• What is needed: Could you extract every line of the records below and reproduce each one word for word, with nothing changed?

* BEGIN Dataset *

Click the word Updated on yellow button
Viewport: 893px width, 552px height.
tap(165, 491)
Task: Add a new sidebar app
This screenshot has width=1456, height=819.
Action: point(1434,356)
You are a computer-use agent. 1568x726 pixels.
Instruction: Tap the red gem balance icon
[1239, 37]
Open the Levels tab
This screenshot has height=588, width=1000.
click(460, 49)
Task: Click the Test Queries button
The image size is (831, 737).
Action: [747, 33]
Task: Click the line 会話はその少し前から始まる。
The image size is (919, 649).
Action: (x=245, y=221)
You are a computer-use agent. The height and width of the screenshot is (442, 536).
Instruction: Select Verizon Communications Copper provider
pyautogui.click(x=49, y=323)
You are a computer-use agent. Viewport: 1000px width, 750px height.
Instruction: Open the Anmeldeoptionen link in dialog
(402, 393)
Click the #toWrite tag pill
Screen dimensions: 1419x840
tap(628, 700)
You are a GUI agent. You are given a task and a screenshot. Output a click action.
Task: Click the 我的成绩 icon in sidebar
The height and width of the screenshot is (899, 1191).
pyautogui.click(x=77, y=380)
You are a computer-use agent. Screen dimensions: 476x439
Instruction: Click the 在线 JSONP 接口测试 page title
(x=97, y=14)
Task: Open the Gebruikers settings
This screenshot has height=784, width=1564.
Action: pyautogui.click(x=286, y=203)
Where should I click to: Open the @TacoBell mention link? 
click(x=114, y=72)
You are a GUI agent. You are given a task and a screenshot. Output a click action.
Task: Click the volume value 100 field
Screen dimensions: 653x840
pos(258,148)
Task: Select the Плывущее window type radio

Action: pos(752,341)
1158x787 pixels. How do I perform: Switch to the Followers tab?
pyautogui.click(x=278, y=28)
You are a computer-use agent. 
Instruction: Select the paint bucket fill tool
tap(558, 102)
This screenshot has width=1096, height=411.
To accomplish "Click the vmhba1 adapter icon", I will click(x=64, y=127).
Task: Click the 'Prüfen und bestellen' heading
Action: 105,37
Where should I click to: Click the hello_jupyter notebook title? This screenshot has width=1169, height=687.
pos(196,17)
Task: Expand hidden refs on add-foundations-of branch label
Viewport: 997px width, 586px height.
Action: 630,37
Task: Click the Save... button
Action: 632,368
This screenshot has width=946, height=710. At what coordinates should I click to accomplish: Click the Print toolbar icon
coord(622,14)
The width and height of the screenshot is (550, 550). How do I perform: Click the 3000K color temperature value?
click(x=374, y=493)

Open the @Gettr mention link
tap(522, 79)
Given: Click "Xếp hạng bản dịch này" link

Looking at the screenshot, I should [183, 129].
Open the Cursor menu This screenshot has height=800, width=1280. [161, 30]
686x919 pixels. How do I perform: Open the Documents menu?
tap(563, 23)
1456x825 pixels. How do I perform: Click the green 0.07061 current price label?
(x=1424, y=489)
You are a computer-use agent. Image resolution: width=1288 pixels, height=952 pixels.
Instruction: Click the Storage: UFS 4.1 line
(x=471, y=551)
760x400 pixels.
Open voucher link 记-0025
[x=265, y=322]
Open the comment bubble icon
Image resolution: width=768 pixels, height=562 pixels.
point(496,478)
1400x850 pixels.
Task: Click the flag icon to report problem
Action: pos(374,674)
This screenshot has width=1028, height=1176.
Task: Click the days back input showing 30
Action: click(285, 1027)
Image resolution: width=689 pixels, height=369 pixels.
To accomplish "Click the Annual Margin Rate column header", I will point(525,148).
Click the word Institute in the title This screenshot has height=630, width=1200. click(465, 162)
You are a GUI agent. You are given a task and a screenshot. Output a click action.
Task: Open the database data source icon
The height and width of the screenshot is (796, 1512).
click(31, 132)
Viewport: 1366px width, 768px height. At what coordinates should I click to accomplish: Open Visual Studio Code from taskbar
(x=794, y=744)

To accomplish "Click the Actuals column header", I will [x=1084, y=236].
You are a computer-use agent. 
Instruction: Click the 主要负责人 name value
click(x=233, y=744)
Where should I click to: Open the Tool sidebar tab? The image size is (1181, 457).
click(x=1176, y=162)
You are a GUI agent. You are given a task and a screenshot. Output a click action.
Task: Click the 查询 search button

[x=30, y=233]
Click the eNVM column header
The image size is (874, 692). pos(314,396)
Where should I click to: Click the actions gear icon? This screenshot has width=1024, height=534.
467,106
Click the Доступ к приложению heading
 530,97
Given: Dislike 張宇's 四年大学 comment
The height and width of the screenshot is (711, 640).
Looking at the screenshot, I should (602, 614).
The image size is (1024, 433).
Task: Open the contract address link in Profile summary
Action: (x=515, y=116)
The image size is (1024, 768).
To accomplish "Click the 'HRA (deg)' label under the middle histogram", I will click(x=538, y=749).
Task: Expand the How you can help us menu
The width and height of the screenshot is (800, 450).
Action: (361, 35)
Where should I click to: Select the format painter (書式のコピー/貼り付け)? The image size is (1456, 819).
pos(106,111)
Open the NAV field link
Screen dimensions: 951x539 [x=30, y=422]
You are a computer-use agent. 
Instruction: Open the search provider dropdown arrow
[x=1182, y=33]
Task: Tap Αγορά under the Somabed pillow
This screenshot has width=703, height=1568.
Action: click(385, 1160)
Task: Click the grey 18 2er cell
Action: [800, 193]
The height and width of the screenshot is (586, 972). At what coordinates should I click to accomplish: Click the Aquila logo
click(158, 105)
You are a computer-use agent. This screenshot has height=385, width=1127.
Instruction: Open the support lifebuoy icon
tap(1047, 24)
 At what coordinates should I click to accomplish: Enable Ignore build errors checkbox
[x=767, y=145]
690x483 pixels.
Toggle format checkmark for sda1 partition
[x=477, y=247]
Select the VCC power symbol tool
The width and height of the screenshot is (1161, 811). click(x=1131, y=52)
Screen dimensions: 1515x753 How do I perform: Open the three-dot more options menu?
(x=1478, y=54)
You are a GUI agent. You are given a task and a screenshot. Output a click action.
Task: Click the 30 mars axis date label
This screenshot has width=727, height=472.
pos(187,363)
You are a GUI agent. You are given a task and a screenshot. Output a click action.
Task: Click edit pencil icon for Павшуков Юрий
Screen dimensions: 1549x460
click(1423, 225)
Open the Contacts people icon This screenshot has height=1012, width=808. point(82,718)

* END Dataset *

• Result of this exercise:
Click the word Updated on yellow button
Viewport: 893px width, 552px height.
tap(165, 491)
Task: Add a new sidebar app
This screenshot has width=1456, height=819.
Action: point(1434,356)
You are a computer-use agent. 1568x726 pixels.
Instruction: Tap the red gem balance icon
[1239, 37]
Open the Levels tab
This screenshot has height=588, width=1000.
click(460, 49)
Task: Click the Test Queries button
The image size is (831, 737).
Action: [747, 33]
Task: Click the line 会話はその少し前から始まる。
The image size is (919, 649).
Action: (x=245, y=221)
You are a computer-use agent. The height and width of the screenshot is (442, 536).
Instruction: Select Verizon Communications Copper provider
pyautogui.click(x=49, y=323)
You are a computer-use agent. Viewport: 1000px width, 750px height.
Instruction: Open the Anmeldeoptionen link in dialog
(402, 393)
Click the #toWrite tag pill
Screen dimensions: 1419x840
tap(628, 700)
You are a GUI agent. You are given a task and a screenshot. Output a click action.
Task: Click the 我的成绩 icon in sidebar
The height and width of the screenshot is (899, 1191).
pyautogui.click(x=77, y=380)
You are a computer-use agent. Screen dimensions: 476x439
Instruction: Click the 在线 JSONP 接口测试 page title
(x=97, y=14)
Task: Open the Gebruikers settings
This screenshot has height=784, width=1564.
Action: pyautogui.click(x=286, y=203)
Where should I click to: Open the @TacoBell mention link? 
click(x=114, y=72)
You are a GUI agent. You are given a task and a screenshot. Output a click action.
Task: Click the volume value 100 field
Screen dimensions: 653x840
pos(258,148)
Task: Select the Плывущее window type radio

Action: pos(752,341)
1158x787 pixels. How do I perform: Switch to the Followers tab?
pyautogui.click(x=278, y=28)
You are a computer-use agent. 
Instruction: Select the paint bucket fill tool
tap(558, 102)
This screenshot has width=1096, height=411.
To accomplish "Click the vmhba1 adapter icon", I will click(x=64, y=127).
Task: Click the 'Prüfen und bestellen' heading
Action: 105,37
Where should I click to: Click the hello_jupyter notebook title? This screenshot has width=1169, height=687.
pos(196,17)
Task: Expand hidden refs on add-foundations-of branch label
Viewport: 997px width, 586px height.
Action: 630,37
Task: Click the Save... button
Action: 632,368
This screenshot has width=946, height=710. At what coordinates should I click to accomplish: Click the Print toolbar icon
coord(622,14)
The width and height of the screenshot is (550, 550). How do I perform: Click the 3000K color temperature value?
click(x=374, y=493)

Open the @Gettr mention link
tap(522, 79)
Given: Click "Xếp hạng bản dịch này" link

Looking at the screenshot, I should [183, 129].
Open the Cursor menu This screenshot has height=800, width=1280. [161, 30]
686x919 pixels. How do I perform: Open the Documents menu?
tap(563, 23)
1456x825 pixels. How do I perform: Click the green 0.07061 current price label?
(x=1424, y=489)
You are a computer-use agent. Image resolution: width=1288 pixels, height=952 pixels.
Instruction: Click the Storage: UFS 4.1 line
(x=471, y=551)
760x400 pixels.
Open voucher link 记-0025
[x=265, y=322]
Open the comment bubble icon
Image resolution: width=768 pixels, height=562 pixels.
point(496,478)
1400x850 pixels.
Task: Click the flag icon to report problem
Action: pos(374,674)
This screenshot has width=1028, height=1176.
Task: Click the days back input showing 30
Action: click(285, 1027)
Image resolution: width=689 pixels, height=369 pixels.
To accomplish "Click the Annual Margin Rate column header", I will point(525,148).
Click the word Institute in the title This screenshot has height=630, width=1200. click(465, 162)
You are a GUI agent. You are given a task and a screenshot. Output a click action.
Task: Open the database data source icon
The height and width of the screenshot is (796, 1512).
click(31, 132)
Viewport: 1366px width, 768px height. At what coordinates should I click to accomplish: Open Visual Studio Code from taskbar
(x=794, y=744)

To accomplish "Click the Actuals column header", I will [x=1084, y=236].
You are a computer-use agent. 
Instruction: Click the 主要负责人 name value
click(x=233, y=744)
Where should I click to: Open the Tool sidebar tab? The image size is (1181, 457).
click(x=1176, y=162)
You are a GUI agent. You are given a task and a screenshot. Output a click action.
Task: Click the 查询 search button

[x=30, y=233]
Click the eNVM column header
The image size is (874, 692). pos(314,396)
Where should I click to: Click the actions gear icon? This screenshot has width=1024, height=534.
467,106
Click the Доступ к приложению heading
 530,97
Given: Dislike 張宇's 四年大学 comment
The height and width of the screenshot is (711, 640).
Looking at the screenshot, I should (602, 614).
The image size is (1024, 433).
Task: Open the contract address link in Profile summary
Action: (x=515, y=116)
The image size is (1024, 768).
To accomplish "Click the 'HRA (deg)' label under the middle histogram", I will click(x=538, y=749).
Task: Expand the How you can help us menu
The width and height of the screenshot is (800, 450).
Action: (361, 35)
Where should I click to: Select the format painter (書式のコピー/貼り付け)? The image size is (1456, 819).
pos(106,111)
Open the NAV field link
Screen dimensions: 951x539 [x=30, y=422]
You are a computer-use agent. 
Instruction: Open the search provider dropdown arrow
[x=1182, y=33]
Task: Tap Αγορά under the Somabed pillow
This screenshot has width=703, height=1568.
Action: click(385, 1160)
Task: Click the grey 18 2er cell
Action: [800, 193]
The height and width of the screenshot is (586, 972). At what coordinates should I click to accomplish: Click the Aquila logo
click(158, 105)
You are a computer-use agent. This screenshot has height=385, width=1127.
Instruction: Open the support lifebuoy icon
tap(1047, 24)
 At what coordinates should I click to accomplish: Enable Ignore build errors checkbox
[x=767, y=145]
690x483 pixels.
Toggle format checkmark for sda1 partition
[x=477, y=247]
Select the VCC power symbol tool
The width and height of the screenshot is (1161, 811). click(x=1131, y=52)
Screen dimensions: 1515x753 How do I perform: Open the three-dot more options menu?
(x=1478, y=54)
You are a GUI agent. You are given a task and a screenshot. Output a click action.
Task: Click the 30 mars axis date label
This screenshot has width=727, height=472.
pos(187,363)
You are a GUI agent. You are given a task and a screenshot. Output a click action.
Task: Click edit pencil icon for Павшуков Юрий
Screen dimensions: 1549x460
click(1423, 225)
Open the Contacts people icon This screenshot has height=1012, width=808. point(82,718)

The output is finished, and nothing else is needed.